A Denver development trio hooked a RiNo parcel for its third redevelopment last week.
Tributary Real Estate bought a small lot at 3655 Brighton Blvd. last week for about $1.2 million. Company co-owner Jamie Roupp said they’re planning a retail build-to-suit project for a tenant Tributary has teed up.
“The next wave of users is ready to locate there,” Roupp said. “Brighton has its own identity and a lot of auto traffic, and as that boulevard is transformed and becomes safer to walk and bike, it will become a destination.”
Tributary Real Estate is a three-man partnership between Roupp, Ryan Arnold and Bill Parkhill. Roupp and Arnold are commercial real estate brokers at JLL, and Parkhill also runs Parkhill Development Co.
The 3655 Brighton site currently hosts a 3,000-square-foot, 65-year-old building.
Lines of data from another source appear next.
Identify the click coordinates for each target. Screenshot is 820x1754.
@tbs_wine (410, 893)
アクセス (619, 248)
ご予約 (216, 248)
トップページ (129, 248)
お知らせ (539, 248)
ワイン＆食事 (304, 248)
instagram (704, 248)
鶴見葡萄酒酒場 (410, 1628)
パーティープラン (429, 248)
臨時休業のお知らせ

Smoke shop Secret Stash Gifts currently takes up shop in the building. Roupp said Tributary will build a new building as opposed to renovating the current structure.
Construction is slated to start in the first quarter of next year, and Roupp estimated it would take between 12 and 18 months to complete.
The property is Parkhill, Roupp and Arnold’s third acquisition. The trio first teamed up in 2014 to redevelop a building at 1415 Park Avenue West for Thrive Workplace. They decided to launch a formal real estate development company after carrying out that first deal.
“Through that process we identified that we each have some complementary skills, and we wanted to put more of a systematic box around our partnership,” Roupp said.
In May, Tributary Real Estate, acting under a Parkhill-managed LLC, bought a 50,000-square-foot warehouse at 32nd and Walnut. In September, Parkhill said he plans to renovate that building for a mixed-use development. Tributary added a vacant lot next door at 32nd and Blake in September.
Brighton Boulevard is no stranger to heavy construction machinery.
The Source Hotel is under construction next to The Source market. Great Divide just opened a new brewery, and Blue Moon has one under construction a block off of Brighton. And at least four 200-plus-unit apartment buildings are coming up on Brighton’s western edge.
Brighton Boulevard is also gearing up for a city-subsidized revamp that will add sidewalks, bike paths and other pedestrian-oriented improvements with construction planned for 2016.
Roupp said the planned improvements were part of what drew him to the property, but he added that construction could be an obstacle for businesses already located on the block.
“One of the challenges we’re all waiting on and watching is how reconstruction of Brighton Boulevard will be staged, and how it affects businesses on the boulevard,” he said. “Our project will be less impacted because delivery will be more aligned with completion of the streetscape.”